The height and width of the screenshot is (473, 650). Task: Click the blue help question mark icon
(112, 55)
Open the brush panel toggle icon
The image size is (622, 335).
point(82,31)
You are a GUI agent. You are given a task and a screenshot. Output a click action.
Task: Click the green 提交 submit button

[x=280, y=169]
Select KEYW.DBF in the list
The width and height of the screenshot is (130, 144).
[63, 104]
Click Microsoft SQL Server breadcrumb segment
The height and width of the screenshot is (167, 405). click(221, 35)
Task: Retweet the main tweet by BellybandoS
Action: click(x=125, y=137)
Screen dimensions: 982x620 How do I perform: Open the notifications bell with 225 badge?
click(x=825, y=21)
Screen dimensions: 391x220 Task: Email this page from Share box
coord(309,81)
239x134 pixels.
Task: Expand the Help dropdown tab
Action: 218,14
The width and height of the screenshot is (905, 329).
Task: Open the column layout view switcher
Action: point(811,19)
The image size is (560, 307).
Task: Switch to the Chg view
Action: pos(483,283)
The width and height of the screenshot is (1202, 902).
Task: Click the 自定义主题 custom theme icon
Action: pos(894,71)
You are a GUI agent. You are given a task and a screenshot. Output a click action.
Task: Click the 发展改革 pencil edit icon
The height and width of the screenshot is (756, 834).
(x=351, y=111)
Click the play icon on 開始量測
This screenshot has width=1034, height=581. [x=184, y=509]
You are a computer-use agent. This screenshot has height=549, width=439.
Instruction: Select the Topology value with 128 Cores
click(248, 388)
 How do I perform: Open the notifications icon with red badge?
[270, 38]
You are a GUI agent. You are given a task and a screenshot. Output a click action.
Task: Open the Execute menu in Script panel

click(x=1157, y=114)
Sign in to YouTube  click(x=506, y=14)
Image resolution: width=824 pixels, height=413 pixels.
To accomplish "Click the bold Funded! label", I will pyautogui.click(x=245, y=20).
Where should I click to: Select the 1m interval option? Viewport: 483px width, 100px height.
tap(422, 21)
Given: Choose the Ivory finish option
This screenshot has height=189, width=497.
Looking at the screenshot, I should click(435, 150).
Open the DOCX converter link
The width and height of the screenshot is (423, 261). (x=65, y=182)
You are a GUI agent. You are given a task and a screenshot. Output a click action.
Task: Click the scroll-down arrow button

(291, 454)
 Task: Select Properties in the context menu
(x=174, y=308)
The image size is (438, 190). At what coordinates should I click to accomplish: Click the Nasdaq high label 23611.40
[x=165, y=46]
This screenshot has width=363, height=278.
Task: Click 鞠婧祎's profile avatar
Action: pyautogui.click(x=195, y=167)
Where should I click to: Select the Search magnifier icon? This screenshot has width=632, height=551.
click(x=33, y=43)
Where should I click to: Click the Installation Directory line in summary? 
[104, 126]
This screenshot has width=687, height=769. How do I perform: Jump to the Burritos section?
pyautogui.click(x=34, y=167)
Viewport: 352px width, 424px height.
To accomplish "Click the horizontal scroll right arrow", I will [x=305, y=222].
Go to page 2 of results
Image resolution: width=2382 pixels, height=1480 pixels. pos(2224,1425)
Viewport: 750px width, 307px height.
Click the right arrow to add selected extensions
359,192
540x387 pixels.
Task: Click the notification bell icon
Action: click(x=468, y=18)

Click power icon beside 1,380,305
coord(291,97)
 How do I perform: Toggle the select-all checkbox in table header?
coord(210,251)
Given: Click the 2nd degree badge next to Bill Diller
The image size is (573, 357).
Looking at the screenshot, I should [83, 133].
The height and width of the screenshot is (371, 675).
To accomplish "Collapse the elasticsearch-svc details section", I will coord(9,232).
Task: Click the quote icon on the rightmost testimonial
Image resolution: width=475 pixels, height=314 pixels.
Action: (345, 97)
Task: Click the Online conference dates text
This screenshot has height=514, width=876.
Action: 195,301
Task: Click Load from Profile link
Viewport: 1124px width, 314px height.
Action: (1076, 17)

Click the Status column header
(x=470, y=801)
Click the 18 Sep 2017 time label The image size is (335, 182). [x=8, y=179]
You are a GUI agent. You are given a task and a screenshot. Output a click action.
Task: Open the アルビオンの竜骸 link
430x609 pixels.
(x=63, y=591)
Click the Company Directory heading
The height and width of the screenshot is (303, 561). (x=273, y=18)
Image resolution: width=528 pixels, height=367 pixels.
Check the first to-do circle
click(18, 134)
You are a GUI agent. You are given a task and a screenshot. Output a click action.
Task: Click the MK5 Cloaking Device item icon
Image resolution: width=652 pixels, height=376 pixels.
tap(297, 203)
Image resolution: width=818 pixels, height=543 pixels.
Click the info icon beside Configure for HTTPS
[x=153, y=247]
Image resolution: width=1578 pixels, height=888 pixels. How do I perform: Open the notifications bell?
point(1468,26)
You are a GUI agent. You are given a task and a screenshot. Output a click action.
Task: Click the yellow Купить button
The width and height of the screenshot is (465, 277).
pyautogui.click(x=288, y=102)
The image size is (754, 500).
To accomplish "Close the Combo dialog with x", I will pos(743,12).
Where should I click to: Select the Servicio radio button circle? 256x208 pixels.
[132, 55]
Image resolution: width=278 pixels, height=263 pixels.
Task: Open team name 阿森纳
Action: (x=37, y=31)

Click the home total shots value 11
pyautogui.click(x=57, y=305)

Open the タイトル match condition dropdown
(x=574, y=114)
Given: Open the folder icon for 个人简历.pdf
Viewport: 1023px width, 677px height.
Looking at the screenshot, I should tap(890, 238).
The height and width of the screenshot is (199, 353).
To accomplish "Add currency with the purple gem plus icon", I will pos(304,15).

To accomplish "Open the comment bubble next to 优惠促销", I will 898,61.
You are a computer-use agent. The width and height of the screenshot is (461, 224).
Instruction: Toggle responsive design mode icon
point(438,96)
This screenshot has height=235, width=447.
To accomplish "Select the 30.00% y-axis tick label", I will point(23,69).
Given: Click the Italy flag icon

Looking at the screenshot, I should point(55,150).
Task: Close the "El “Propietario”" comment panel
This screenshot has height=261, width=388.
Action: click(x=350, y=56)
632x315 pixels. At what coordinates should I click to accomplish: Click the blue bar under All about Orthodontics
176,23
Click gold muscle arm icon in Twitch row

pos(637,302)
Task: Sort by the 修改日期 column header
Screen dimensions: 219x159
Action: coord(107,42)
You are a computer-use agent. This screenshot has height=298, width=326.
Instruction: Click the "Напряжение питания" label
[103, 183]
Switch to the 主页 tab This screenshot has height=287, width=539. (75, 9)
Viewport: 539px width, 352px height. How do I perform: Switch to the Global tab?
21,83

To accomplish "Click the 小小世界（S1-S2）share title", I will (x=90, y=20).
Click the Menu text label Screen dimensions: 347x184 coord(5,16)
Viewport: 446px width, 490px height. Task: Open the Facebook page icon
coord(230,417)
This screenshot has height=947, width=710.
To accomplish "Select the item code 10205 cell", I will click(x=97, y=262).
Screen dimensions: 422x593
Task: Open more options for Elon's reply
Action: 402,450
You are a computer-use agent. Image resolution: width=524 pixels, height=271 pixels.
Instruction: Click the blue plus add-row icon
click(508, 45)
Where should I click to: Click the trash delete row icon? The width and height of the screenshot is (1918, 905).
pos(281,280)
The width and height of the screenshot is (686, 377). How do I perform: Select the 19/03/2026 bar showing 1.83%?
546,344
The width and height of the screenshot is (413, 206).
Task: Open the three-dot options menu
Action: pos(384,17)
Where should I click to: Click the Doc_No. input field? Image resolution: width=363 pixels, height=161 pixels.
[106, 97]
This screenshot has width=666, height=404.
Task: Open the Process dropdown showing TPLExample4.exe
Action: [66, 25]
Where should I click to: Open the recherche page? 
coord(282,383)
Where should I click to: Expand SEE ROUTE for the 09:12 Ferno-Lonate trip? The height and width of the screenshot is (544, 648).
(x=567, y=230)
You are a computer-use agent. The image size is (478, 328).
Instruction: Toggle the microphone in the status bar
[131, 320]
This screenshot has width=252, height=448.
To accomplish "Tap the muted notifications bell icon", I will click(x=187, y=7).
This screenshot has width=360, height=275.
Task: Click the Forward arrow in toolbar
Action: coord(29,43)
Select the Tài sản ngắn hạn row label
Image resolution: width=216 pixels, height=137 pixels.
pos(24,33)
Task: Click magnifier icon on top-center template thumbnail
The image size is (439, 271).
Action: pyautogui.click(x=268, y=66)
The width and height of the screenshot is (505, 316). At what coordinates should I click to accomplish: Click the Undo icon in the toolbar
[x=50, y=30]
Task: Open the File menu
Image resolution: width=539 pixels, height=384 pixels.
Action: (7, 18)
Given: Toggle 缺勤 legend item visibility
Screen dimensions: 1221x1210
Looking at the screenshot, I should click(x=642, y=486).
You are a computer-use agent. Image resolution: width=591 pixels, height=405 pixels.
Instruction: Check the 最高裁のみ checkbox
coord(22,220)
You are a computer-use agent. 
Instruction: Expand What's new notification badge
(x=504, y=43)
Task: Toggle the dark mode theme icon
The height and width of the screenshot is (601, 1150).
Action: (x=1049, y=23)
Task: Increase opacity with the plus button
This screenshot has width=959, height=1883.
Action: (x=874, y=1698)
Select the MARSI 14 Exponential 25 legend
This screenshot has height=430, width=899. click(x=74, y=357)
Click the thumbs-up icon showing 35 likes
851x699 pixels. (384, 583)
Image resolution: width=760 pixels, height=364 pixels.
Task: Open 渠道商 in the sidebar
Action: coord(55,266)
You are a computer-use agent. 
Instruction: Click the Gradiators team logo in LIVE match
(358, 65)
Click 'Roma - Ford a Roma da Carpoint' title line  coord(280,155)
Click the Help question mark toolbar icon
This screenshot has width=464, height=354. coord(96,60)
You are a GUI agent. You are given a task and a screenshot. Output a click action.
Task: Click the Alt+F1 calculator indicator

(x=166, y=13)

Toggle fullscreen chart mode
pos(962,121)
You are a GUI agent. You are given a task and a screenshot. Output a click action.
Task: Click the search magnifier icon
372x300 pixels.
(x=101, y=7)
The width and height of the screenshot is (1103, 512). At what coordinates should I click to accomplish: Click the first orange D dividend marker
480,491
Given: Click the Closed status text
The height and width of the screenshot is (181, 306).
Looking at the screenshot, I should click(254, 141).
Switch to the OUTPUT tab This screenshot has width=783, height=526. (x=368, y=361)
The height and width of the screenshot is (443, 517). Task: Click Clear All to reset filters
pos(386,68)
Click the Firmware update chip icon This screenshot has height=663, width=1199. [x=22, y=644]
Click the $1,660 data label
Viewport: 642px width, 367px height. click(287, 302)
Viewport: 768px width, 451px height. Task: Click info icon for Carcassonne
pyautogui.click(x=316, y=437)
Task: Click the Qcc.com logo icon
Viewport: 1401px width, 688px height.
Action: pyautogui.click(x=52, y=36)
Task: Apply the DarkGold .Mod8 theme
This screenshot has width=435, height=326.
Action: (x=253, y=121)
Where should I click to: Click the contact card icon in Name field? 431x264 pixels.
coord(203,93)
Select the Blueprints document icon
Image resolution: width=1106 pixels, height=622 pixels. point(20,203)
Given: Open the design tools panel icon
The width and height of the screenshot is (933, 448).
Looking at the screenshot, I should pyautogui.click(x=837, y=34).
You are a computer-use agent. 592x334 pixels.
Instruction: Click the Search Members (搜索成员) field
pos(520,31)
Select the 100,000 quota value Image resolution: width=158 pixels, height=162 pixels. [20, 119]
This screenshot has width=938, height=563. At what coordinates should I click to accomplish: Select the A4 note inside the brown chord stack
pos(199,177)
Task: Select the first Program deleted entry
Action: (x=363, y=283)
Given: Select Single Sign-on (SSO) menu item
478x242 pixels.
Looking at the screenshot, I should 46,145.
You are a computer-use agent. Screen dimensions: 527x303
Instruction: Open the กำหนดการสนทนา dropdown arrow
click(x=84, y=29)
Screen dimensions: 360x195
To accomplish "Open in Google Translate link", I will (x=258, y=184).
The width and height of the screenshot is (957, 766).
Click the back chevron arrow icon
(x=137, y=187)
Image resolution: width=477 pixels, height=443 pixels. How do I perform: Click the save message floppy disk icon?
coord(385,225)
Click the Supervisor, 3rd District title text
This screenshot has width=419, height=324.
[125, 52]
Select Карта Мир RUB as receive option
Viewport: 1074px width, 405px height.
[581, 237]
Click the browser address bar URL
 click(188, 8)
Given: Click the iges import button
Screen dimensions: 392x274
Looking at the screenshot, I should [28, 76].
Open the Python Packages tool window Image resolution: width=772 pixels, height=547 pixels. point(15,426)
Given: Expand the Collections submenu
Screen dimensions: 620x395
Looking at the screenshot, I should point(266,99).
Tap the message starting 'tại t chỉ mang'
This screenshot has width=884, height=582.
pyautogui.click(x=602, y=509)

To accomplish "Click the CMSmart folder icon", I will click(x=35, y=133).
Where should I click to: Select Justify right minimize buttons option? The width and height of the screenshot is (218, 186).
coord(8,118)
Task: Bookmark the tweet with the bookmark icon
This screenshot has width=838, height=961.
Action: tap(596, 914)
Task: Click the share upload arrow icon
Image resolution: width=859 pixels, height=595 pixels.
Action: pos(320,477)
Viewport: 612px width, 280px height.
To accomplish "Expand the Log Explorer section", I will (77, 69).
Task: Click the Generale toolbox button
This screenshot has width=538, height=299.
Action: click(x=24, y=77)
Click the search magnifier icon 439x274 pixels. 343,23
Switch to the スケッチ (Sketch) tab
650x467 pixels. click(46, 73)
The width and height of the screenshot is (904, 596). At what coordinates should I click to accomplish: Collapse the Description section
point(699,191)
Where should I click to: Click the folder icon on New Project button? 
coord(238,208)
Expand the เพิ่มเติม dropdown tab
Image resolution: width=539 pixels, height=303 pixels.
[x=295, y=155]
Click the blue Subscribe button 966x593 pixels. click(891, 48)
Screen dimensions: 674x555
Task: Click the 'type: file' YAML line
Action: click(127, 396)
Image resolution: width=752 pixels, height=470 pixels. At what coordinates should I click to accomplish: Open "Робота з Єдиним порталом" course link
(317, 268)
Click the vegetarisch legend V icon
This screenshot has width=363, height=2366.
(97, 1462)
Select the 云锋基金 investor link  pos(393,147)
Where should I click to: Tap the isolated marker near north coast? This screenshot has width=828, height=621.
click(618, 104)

◆ ◆ ◆ ◆ ◆

[What is being asked]:
Exactly how many lines in the records contain the string "next"? Give that number alone.

[Finished exercise]:
2